If it were possible to design a proof of work system that effectively eliminated the ability to pool mining would that be an improvement or not?
Pros: More Independent Producers / Decentralization Harder to censor Increase profits for large miners (less competition from small miners) More profits mean lower costs and lower transaction fees
Cons: Higher variance would exclude some small miners Excluded miners will lead to slightly lower difficulty for the same mining reward
Any other pro's and cons?
I think an altcoin or two has already implemented the Andrew Miller non-outsourceable puzzle type fix (spreadcoin I think?). All it does is make the barrier to entry higher and the same giant pools would still exist, they would just charge a security deposit fee to mine with them so you can't run off with the entire block reward. So, like a $10,000 security deposit in the case of current Bitcoin block rewards. You're then required to pre-order an ASIC and get scammed by some fly by night company, then when you try to mine, the fly by night mining pool runs off with your $10,000 security deposit.
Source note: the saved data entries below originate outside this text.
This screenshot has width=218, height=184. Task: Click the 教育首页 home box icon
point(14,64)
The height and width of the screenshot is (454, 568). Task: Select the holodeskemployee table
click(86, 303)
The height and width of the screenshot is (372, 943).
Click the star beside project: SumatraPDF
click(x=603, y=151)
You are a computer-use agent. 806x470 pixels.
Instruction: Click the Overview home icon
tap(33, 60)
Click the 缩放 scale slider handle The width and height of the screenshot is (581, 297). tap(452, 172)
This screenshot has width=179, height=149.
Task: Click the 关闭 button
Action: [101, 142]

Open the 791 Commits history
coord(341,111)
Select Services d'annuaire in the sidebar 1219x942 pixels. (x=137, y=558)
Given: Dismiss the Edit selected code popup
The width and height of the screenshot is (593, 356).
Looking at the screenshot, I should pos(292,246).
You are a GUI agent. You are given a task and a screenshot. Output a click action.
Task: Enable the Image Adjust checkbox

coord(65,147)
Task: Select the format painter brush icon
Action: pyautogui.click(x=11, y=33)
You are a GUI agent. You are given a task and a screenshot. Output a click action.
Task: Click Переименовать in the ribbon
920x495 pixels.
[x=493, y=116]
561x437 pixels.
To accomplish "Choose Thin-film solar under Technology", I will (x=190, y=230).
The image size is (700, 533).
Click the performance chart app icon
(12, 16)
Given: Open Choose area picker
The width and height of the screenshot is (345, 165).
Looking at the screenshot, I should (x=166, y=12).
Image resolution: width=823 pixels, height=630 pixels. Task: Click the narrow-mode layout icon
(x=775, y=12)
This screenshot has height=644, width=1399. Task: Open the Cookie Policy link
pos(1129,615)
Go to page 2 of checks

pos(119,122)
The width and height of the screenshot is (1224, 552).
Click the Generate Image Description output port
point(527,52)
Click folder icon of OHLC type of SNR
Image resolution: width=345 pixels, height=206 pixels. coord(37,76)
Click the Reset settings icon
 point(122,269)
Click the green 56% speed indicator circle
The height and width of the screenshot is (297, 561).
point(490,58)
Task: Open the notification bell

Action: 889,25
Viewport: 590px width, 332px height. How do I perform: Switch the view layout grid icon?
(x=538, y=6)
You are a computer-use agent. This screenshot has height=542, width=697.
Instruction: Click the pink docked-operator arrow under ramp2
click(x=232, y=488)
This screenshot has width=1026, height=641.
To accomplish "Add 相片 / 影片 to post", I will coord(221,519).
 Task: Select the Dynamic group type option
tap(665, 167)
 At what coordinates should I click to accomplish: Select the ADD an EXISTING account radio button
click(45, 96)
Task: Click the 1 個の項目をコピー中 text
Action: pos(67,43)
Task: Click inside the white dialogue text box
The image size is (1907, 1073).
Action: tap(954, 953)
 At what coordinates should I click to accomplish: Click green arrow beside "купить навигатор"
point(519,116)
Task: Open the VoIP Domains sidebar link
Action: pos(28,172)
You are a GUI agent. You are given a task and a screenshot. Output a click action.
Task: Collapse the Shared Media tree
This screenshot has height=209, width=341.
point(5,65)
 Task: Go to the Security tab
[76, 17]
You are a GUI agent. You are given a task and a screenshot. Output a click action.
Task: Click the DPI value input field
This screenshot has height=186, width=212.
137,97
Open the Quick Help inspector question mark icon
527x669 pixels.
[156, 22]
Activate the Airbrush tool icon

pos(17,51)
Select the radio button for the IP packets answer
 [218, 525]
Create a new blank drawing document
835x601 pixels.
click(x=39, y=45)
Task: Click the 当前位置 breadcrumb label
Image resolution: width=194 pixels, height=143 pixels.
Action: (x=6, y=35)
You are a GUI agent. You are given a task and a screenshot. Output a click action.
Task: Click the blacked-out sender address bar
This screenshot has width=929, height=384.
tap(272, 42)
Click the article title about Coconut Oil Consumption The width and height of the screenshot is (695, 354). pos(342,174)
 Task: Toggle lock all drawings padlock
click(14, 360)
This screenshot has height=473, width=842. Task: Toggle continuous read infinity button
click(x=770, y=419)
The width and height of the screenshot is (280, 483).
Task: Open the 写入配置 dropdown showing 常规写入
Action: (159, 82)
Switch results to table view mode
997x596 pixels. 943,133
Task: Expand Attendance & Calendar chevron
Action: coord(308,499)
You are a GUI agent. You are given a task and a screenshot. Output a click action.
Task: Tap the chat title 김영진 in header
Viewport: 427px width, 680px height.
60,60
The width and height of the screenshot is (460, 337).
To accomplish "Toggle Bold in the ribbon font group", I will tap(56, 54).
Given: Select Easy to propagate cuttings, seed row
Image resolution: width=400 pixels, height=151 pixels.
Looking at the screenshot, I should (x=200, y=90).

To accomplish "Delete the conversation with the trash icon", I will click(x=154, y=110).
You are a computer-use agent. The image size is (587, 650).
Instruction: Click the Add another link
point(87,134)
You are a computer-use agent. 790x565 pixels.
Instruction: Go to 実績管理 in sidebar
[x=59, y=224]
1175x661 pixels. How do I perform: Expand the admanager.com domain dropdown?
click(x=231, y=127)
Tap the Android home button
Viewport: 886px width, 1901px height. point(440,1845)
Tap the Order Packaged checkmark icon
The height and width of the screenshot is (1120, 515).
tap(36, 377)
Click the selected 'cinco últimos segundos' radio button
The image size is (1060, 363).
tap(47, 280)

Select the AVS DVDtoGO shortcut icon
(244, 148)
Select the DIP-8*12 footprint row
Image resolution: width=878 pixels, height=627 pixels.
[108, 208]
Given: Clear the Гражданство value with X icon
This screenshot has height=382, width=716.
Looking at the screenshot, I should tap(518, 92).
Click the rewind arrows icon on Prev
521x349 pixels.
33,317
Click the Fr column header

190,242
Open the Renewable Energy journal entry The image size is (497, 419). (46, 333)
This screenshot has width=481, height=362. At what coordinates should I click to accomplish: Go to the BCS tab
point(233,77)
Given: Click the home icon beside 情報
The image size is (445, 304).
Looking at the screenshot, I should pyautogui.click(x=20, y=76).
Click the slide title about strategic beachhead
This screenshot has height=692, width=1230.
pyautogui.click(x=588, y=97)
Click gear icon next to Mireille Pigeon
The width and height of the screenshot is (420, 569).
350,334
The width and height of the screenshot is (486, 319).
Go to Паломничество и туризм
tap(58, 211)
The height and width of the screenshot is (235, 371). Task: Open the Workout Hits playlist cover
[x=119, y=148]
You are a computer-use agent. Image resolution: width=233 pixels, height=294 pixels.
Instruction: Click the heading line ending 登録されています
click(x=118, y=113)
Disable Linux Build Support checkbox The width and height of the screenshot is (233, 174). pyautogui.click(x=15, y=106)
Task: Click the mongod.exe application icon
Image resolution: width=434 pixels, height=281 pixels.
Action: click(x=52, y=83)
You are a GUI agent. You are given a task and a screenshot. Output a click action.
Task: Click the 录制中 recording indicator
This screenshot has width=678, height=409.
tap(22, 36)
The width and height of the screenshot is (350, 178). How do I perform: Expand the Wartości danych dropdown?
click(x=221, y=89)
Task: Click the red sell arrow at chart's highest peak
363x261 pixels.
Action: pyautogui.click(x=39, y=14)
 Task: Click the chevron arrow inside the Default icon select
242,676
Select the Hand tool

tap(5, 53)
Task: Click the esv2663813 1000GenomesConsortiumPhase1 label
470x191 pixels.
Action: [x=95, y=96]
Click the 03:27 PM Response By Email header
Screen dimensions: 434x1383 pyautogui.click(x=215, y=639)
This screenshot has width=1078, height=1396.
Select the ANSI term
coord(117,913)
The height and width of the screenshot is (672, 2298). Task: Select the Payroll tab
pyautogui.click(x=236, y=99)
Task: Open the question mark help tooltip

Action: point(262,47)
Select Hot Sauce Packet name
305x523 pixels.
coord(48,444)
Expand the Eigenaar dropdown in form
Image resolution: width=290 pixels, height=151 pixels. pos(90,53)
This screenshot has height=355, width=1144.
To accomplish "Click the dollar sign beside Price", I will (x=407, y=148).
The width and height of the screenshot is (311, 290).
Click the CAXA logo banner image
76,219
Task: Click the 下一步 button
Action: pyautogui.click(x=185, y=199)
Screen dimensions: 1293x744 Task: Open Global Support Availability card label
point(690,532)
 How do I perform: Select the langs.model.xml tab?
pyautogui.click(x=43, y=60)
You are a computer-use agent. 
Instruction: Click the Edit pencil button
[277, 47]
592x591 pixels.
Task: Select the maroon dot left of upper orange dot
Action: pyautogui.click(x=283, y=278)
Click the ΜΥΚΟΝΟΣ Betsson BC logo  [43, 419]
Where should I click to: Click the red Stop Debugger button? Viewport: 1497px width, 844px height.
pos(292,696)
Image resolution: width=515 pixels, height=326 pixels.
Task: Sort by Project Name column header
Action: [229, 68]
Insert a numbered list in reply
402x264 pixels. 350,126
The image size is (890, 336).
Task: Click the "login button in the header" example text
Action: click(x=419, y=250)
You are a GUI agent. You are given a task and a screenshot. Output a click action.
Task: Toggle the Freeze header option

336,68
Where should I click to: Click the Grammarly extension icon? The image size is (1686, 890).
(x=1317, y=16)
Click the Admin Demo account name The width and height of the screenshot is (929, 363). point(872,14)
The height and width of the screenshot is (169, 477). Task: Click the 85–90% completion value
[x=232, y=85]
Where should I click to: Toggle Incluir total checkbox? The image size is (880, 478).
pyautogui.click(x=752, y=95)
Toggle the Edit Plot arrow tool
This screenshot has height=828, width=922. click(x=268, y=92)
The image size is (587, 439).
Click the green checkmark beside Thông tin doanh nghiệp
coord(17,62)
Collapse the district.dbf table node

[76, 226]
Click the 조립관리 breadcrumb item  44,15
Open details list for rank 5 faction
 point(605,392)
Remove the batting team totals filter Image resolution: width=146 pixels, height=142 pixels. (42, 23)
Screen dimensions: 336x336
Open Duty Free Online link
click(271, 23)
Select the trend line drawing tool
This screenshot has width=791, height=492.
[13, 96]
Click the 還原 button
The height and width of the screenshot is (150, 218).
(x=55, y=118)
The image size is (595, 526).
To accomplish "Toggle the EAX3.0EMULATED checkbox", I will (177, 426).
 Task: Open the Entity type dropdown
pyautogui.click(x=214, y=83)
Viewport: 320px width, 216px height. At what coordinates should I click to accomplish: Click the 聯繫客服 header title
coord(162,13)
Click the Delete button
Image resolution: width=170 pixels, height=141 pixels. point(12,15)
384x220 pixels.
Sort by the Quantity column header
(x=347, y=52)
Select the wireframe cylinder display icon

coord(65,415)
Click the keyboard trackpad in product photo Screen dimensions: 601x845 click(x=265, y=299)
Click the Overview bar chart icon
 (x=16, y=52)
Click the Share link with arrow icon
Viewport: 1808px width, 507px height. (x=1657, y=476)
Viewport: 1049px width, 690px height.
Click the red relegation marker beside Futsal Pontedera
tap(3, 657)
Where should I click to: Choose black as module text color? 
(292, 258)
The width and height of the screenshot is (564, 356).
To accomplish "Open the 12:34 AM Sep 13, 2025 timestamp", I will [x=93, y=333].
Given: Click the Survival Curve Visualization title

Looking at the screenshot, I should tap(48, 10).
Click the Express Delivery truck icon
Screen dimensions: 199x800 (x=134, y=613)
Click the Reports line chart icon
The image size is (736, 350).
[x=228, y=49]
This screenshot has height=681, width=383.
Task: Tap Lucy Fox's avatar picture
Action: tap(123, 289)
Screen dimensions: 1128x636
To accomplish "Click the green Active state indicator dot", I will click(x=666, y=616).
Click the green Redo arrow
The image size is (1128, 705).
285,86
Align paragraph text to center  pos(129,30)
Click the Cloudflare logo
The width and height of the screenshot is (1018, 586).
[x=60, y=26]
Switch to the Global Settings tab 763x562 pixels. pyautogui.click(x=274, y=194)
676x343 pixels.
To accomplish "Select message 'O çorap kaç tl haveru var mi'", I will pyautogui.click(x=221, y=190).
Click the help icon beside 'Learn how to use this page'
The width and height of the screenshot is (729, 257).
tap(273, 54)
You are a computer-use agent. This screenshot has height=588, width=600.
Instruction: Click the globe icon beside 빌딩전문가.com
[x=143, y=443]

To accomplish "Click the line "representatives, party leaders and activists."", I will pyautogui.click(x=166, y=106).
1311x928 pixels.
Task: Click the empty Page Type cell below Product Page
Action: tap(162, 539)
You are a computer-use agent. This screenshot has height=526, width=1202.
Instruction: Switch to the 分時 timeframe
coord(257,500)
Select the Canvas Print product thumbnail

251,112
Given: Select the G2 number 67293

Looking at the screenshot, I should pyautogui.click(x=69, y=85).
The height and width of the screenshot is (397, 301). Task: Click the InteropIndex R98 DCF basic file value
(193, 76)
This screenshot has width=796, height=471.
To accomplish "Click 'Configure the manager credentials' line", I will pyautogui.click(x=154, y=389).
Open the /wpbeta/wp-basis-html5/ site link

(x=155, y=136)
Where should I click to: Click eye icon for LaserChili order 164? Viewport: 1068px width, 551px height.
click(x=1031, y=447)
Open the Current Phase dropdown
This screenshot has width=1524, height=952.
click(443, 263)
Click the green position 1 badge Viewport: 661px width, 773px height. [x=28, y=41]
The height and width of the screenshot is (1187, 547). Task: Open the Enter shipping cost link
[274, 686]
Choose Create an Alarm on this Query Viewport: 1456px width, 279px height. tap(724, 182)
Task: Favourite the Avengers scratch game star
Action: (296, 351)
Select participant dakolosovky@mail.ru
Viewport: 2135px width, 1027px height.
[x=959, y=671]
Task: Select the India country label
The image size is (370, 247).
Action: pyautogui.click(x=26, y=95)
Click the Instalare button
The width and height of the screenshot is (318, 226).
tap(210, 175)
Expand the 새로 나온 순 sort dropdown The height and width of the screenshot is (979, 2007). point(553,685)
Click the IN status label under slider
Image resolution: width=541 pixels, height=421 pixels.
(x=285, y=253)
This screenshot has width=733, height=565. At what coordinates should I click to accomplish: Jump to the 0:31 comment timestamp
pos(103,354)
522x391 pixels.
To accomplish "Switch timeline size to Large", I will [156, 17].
Maybe people wouldn't risk getting their security deposit stolen and only huge solo miners would exist. Then you have a system where only multi-millionaires can enter the network to extract block rewards. If governments tried to ban Bitcoin, this would make it easier for them because it would be harder to pseudo-anonymously acquire coins by plucking them off the tree, and all fresh coins would have to be acquired from some huge entity that can easily be shut down or regulated into oblivion. Trying to force people into some type of system like P2Pool seems like a better option than trying to eradicate mining pools in general.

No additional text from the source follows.